PROVIDED INFORMATION –
────────────────

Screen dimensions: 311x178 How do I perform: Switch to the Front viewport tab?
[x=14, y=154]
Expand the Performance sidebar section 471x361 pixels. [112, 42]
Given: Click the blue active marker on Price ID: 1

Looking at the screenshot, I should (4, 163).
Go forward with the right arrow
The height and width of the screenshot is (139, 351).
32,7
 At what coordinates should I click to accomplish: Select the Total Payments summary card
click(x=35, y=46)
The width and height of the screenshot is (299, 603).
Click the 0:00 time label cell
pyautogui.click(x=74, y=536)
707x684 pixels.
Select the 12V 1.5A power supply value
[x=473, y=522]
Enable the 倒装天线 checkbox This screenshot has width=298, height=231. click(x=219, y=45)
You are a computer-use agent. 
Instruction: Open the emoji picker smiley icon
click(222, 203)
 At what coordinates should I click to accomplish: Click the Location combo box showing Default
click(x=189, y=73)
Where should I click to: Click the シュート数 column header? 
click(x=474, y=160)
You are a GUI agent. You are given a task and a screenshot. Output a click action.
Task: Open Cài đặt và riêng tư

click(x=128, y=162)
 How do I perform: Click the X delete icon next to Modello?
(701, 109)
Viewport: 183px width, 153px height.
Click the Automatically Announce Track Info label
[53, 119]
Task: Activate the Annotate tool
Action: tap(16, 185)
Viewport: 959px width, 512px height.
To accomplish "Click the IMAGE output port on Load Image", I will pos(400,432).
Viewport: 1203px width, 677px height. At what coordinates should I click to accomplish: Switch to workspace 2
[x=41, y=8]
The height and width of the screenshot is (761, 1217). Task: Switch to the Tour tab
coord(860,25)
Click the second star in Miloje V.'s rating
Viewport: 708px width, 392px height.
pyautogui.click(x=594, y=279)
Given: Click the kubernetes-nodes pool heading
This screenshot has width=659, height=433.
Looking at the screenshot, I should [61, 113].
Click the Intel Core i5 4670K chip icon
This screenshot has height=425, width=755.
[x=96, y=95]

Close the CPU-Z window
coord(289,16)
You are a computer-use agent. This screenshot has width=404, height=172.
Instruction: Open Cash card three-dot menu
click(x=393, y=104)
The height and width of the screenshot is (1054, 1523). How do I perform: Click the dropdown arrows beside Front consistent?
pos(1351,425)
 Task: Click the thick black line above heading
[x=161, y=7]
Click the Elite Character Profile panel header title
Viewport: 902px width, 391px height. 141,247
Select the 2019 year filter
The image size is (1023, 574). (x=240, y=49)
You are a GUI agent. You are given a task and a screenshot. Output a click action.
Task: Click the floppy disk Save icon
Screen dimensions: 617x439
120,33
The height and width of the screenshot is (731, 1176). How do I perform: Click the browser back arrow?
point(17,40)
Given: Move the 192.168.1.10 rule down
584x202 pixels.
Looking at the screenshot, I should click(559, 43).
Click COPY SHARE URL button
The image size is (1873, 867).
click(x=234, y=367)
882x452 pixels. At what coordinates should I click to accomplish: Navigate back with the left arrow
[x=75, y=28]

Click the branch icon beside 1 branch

────────────────

Reproduce everything from the line containing "The width and" down to the line containing "click(222, 203)", switching "power supply" to "power adapter" and leaving all else unchanged.

The width and height of the screenshot is (299, 603).
Click the 0:00 time label cell
pyautogui.click(x=74, y=536)
707x684 pixels.
Select the 12V 1.5A power adapter value
[x=473, y=522]
Enable the 倒装天线 checkbox This screenshot has width=298, height=231. click(x=219, y=45)
You are a computer-use agent. 
Instruction: Open the emoji picker smiley icon
click(222, 203)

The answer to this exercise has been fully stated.